Extracted records:
· · · ·
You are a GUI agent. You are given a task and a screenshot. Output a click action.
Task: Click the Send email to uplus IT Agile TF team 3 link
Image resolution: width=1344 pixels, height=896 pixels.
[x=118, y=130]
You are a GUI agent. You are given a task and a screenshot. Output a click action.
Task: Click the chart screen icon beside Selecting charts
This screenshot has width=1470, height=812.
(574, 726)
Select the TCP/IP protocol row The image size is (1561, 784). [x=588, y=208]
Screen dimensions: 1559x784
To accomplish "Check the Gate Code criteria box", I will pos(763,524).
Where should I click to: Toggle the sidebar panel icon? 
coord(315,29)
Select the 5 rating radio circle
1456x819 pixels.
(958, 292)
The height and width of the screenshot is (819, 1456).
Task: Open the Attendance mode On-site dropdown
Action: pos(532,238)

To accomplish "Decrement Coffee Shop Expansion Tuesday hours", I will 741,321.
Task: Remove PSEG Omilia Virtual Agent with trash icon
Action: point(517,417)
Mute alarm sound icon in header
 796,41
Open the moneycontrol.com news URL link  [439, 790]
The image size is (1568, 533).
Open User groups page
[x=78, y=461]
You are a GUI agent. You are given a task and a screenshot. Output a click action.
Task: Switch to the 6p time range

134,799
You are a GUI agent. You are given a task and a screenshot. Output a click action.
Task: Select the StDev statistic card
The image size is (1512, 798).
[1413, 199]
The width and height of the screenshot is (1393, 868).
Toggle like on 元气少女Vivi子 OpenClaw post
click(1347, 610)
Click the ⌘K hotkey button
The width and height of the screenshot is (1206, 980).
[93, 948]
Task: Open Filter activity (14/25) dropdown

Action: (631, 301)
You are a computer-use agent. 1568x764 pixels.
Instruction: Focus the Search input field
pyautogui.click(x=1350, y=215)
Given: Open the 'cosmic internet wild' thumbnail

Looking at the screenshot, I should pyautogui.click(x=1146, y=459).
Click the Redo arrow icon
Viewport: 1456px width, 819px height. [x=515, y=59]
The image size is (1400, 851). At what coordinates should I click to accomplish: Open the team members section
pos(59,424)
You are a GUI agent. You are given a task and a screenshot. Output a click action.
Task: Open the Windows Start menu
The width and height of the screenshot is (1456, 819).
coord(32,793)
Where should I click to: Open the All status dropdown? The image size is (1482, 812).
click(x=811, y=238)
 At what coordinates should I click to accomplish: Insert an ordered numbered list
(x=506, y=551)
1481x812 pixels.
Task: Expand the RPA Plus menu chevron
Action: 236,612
· · · ·
EXERCISE BRIEF:
Type out the entries exactly as they appear above.

SOLUTION FOR THIS TASK:
You are a GUI agent. You are given a task and a screenshot. Output a click action.
Task: Click the Send email to uplus IT Agile TF team 3 link
Image resolution: width=1344 pixels, height=896 pixels.
[x=118, y=130]
You are a GUI agent. You are given a task and a screenshot. Output a click action.
Task: Click the chart screen icon beside Selecting charts
This screenshot has width=1470, height=812.
(574, 726)
Select the TCP/IP protocol row The image size is (1561, 784). [x=588, y=208]
Screen dimensions: 1559x784
To accomplish "Check the Gate Code criteria box", I will pos(763,524).
Where should I click to: Toggle the sidebar panel icon? 
coord(315,29)
Select the 5 rating radio circle
1456x819 pixels.
(958, 292)
The height and width of the screenshot is (819, 1456).
Task: Open the Attendance mode On-site dropdown
Action: pos(532,238)

To accomplish "Decrement Coffee Shop Expansion Tuesday hours", I will 741,321.
Task: Remove PSEG Omilia Virtual Agent with trash icon
Action: point(517,417)
Mute alarm sound icon in header
 796,41
Open the moneycontrol.com news URL link  [439, 790]
The image size is (1568, 533).
Open User groups page
[x=78, y=461]
You are a GUI agent. You are given a task and a screenshot. Output a click action.
Task: Switch to the 6p time range

134,799
You are a GUI agent. You are given a task and a screenshot. Output a click action.
Task: Select the StDev statistic card
The image size is (1512, 798).
[1413, 199]
The width and height of the screenshot is (1393, 868).
Toggle like on 元气少女Vivi子 OpenClaw post
click(1347, 610)
Click the ⌘K hotkey button
The width and height of the screenshot is (1206, 980).
[93, 948]
Task: Open Filter activity (14/25) dropdown

Action: (631, 301)
You are a computer-use agent. 1568x764 pixels.
Instruction: Focus the Search input field
pyautogui.click(x=1350, y=215)
Given: Open the 'cosmic internet wild' thumbnail

Looking at the screenshot, I should pyautogui.click(x=1146, y=459).
Click the Redo arrow icon
Viewport: 1456px width, 819px height. [x=515, y=59]
The image size is (1400, 851). At what coordinates should I click to accomplish: Open the team members section
pos(59,424)
You are a GUI agent. You are given a task and a screenshot. Output a click action.
Task: Open the Windows Start menu
The width and height of the screenshot is (1456, 819).
coord(32,793)
Where should I click to: Open the All status dropdown? The image size is (1482, 812).
click(x=811, y=238)
 At what coordinates should I click to accomplish: Insert an ordered numbered list
(x=506, y=551)
1481x812 pixels.
Task: Expand the RPA Plus menu chevron
Action: 236,612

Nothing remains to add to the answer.